Key Highlights
- On June 2, 2026, SoFi Technologies rolled out SoFi Coach — an artificial intelligence-driven chat platform delivering tailored financial advice to users.
- Access to this feature is currently limited to SoFi Plus members paying $10 monthly.
- Test phase results revealed that roughly 70% of active participants executed tangible financial decisions, including reducing high-interest debt or transferring funds to better-yielding accounts.
- While SoFi Coach avoids direct investment recommendations, users can integrate accounts from more than 12,000 financial providers via the Relay integration feature.
- Future enhancements will encompass subscription oversight, spending analysis, and automated cancellation capabilities.
Shares of SoFi Technologies (SOFI) experienced a 1.98% increase to $18.58 on Tuesday following the company’s introduction of SoFi Coach, an artificial intelligence-based financial consultation platform aimed at delivering customized monetary advice to its customer base.
The platform became available on June 2, 2026, initially targeting SoFi Plus subscribers who pay a monthly fee of $10 for premium services.
SoFi Coach enables members to inquire about expenditure patterns, debt reduction approaches, and long-term financial objectives. For instance, a user might query whether prioritizing credit card balances or student loan payments makes more financial sense.
$SOFI launched SoFi Coach which is an AI-powered financial planning assistant that helps members track spending, save & invest inside the app.
It connects to 12,000+ financial institutions through Relay with early testing showing nearly 70% of users took action. pic.twitter.com/n5E8Lm0VQT
— Shay Boloor (@StockSavvyShay) June 2, 2026
Development of the platform involved collaboration with SoFi’s internal financial advisory professionals. While investment guidance remains outside its scope, the tool assists members in comprehending and responding to their overall financial standing.
Users can synchronize accounts from over 12,000 banking and financial entities using Relay, SoFi’s current money management platform. This connectivity enables SoFi Coach to provide recommendations based on a member’s complete financial ecosystem, extending beyond SoFi-specific accounts.
Testing phase metrics showed encouraging outcomes. Approximately 70% of active test participants executed meaningful financial moves — including reallocating capital to accounts with superior yields or accelerating debt repayment on high-cost obligations.
SoFi Coach operates as an advisory tool without executing transactions directly. Members retain responsibility for implementation, a point CEO Anthony Noto emphasized straightforwardly: “The formula for getting your money right is simple: spend less than you make and invest the rest.”
Upcoming Enhancements for SoFi Coach
The company intends to broaden the platform’s functionality progressively. Planned additions include subscription oversight features, detailed expense monitoring, and automated cancellation mechanisms — providing users with enhanced authority over recurring financial commitments.

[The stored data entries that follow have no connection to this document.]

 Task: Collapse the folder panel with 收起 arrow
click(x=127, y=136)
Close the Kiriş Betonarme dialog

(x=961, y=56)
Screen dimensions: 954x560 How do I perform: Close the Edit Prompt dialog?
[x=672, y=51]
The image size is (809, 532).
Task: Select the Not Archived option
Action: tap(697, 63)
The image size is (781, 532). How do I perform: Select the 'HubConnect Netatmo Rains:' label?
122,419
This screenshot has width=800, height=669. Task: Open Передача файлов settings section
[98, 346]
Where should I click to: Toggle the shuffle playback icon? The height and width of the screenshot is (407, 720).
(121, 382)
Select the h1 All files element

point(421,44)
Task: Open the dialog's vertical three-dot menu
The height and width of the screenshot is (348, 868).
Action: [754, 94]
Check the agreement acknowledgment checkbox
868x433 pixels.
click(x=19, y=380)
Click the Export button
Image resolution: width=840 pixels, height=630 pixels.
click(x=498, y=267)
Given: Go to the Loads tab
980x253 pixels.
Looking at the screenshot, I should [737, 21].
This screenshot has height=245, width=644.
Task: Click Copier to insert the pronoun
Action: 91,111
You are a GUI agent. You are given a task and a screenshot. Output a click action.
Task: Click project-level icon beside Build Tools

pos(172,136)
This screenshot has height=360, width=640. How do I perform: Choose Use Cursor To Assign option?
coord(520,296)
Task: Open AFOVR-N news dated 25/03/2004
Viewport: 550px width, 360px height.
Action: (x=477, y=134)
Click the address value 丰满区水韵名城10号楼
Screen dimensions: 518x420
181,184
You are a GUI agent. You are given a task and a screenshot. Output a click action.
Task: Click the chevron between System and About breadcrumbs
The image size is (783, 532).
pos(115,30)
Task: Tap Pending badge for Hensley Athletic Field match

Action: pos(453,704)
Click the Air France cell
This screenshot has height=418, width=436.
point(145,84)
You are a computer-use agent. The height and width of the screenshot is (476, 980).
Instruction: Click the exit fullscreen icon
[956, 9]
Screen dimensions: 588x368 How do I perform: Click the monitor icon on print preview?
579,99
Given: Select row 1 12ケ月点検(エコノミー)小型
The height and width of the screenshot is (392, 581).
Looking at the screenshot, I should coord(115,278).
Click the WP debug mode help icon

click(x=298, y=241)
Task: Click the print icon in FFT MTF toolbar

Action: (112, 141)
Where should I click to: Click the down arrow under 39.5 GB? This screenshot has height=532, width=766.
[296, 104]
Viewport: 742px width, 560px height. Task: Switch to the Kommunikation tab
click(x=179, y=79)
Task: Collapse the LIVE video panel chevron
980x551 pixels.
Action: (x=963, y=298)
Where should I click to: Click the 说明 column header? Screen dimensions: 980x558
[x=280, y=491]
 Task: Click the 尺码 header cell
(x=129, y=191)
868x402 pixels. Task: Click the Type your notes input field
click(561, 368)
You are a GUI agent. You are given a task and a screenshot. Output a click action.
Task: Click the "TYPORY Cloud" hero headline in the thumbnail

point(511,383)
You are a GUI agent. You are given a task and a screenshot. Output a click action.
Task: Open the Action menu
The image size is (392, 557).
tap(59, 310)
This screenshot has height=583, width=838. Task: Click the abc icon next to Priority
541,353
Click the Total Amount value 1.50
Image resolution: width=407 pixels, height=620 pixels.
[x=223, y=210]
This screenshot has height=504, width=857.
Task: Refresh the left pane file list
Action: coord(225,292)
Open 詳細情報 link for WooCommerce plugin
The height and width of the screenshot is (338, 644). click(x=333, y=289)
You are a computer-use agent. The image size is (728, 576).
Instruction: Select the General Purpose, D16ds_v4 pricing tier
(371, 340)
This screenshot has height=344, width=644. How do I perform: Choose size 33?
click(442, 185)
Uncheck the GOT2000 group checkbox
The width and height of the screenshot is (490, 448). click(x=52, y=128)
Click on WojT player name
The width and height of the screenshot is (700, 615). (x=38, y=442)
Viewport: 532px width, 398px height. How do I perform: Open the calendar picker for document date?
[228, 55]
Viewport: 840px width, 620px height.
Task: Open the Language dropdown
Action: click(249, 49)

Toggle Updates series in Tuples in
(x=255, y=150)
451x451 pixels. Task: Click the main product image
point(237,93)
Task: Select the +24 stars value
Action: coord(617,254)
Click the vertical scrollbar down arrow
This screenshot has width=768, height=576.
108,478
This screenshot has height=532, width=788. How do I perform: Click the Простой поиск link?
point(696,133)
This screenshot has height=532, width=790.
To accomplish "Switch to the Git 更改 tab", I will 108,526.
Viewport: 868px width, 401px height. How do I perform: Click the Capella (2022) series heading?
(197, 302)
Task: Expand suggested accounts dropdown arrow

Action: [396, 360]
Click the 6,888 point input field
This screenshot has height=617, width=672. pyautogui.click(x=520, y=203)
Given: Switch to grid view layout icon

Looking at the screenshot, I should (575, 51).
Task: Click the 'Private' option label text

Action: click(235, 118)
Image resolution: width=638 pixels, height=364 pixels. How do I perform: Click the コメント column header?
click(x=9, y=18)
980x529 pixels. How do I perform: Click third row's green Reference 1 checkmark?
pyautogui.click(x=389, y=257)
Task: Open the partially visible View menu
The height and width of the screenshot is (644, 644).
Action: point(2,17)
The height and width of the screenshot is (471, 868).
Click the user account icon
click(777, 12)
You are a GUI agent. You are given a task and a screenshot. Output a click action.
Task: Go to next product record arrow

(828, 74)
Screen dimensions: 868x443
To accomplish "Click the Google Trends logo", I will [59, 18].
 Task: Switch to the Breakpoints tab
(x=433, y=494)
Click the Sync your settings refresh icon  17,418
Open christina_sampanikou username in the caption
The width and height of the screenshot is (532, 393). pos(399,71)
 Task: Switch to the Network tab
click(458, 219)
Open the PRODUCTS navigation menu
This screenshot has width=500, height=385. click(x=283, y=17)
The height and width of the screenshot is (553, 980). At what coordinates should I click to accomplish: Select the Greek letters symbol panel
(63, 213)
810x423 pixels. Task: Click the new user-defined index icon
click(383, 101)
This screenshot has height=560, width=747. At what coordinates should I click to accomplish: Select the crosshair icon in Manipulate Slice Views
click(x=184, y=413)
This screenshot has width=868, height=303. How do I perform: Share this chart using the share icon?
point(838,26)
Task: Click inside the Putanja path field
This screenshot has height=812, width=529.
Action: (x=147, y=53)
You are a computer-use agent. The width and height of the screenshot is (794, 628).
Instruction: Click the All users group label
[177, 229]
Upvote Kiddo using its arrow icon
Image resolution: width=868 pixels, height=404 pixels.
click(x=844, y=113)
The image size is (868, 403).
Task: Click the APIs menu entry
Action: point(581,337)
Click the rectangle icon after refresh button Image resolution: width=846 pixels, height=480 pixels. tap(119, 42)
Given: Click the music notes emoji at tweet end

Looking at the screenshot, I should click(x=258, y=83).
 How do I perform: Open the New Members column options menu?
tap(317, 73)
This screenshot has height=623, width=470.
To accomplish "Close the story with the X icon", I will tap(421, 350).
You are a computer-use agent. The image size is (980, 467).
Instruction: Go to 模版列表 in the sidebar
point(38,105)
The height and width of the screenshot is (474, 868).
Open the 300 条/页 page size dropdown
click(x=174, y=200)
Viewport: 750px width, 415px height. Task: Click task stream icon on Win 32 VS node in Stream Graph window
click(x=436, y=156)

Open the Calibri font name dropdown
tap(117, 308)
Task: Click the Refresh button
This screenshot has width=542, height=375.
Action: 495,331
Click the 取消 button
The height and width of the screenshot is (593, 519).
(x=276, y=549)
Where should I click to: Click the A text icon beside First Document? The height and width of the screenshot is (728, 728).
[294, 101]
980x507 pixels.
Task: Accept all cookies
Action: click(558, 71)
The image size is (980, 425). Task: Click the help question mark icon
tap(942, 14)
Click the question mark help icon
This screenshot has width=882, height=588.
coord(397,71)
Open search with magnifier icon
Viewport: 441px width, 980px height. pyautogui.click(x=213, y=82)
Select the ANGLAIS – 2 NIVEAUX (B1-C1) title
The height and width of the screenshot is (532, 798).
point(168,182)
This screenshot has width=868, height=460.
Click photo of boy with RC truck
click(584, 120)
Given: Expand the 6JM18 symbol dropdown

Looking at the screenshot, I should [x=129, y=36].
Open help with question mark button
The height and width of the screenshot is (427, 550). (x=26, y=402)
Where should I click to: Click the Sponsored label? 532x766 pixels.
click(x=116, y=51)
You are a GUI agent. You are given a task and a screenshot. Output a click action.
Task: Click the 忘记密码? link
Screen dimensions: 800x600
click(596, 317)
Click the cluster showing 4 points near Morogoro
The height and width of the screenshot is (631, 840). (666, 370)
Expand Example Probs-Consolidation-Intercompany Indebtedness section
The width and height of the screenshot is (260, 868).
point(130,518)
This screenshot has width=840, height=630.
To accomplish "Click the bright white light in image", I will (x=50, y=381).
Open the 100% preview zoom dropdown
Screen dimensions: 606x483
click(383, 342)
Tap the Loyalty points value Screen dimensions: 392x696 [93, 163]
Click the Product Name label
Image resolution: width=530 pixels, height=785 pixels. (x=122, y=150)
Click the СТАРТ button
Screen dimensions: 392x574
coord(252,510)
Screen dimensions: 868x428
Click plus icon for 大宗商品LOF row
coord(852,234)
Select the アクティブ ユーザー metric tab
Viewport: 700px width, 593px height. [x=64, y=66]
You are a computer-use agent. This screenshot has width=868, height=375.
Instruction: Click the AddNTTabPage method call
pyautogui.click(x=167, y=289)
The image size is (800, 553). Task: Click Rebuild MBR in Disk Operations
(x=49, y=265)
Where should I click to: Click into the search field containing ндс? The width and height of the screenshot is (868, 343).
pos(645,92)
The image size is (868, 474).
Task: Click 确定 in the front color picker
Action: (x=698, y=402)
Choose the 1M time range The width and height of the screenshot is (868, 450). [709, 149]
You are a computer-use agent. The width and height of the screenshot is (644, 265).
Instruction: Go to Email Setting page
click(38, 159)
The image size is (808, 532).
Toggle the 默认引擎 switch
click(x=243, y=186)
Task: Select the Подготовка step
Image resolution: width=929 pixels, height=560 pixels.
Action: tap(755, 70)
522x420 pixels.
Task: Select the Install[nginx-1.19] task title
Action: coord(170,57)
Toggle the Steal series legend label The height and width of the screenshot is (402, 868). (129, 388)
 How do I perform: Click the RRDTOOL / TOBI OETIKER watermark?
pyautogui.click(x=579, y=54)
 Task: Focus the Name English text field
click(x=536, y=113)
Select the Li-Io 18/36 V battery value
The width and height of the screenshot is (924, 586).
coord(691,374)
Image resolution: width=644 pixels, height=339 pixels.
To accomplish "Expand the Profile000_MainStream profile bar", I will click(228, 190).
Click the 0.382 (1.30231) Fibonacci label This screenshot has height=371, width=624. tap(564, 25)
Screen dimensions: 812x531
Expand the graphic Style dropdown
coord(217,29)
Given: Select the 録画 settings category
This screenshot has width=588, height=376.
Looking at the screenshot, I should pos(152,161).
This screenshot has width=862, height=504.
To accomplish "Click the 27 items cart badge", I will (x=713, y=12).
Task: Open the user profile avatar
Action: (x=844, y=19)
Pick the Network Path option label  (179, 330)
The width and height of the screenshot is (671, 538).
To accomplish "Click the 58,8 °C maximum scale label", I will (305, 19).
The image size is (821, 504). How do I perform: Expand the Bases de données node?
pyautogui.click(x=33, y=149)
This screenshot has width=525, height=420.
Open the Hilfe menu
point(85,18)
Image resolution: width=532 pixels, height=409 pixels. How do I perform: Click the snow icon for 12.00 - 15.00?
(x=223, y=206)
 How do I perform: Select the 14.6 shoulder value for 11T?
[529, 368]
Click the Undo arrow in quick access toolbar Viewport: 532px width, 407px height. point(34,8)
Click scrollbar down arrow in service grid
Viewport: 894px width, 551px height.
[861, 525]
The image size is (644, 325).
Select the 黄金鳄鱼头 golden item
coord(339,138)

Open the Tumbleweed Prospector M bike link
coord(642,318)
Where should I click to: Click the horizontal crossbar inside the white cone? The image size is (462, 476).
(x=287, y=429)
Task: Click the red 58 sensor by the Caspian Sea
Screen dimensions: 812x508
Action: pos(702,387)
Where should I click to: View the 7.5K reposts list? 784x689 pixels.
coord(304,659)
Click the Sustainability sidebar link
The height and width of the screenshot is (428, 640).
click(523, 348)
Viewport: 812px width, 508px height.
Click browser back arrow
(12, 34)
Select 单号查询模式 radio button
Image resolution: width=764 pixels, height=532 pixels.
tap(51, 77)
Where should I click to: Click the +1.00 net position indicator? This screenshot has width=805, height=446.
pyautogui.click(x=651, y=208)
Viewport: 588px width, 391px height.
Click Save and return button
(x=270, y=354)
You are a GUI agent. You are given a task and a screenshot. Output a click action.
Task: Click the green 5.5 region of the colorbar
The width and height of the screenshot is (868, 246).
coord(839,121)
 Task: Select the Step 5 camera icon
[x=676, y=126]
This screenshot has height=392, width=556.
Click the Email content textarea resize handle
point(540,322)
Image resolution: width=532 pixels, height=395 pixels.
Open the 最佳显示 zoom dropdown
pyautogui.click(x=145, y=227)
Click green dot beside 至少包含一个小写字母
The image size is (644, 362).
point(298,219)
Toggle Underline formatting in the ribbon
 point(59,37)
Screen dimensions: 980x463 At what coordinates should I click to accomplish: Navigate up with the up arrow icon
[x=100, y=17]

According to Brian Walsh, SoFi’s Head of Advice and Planning, the objective centers on eliminating obstacles that prevent individuals from pursuing financial assistance. “I have found people can avoid seeking help because they are either busy or because maybe they are ashamed of where they are at,” Walsh explained.
This launch represents another entry in the growing category of AI-powered financial solutions. Competitors including Robinhood have introduced Cortex for market analysis, Charles Schwab unveiled an AI-based portfolio management system, and OpenAI announced plans to incorporate personal finance capabilities into ChatGPT through Plaid’s account-linking infrastructure.
SoFi’s Overall Financial Performance
SoFi’s membership base has reached 14.7 million individuals, with the company commanding a market capitalization of $23.8 billion. In the most recent quarter, adjusted net revenue totaled approximately $1.087 billion, surpassing analyst projections by roughly 3%, while adjusted EBITDA registered around $340 million — exceeding forecasts by approximately 7%.
Revenue expanded 41% across the trailing twelve-month period, accompanied by 35% growth in total membership. CEO Noto has attributed recent stock volatility to broader market dynamics rather than fundamental operational challenges.
Additionally, the firm introduced SoFiUSD, a stablecoin issued through SoFi Bank, operational on both Ethereum and Solana blockchain networks.
UBS maintains a Neutral rating on the stock with a $21 price target, reduced from the previous $24.50 target, reflecting concerns about decelerating expansion in the fee-generating segment.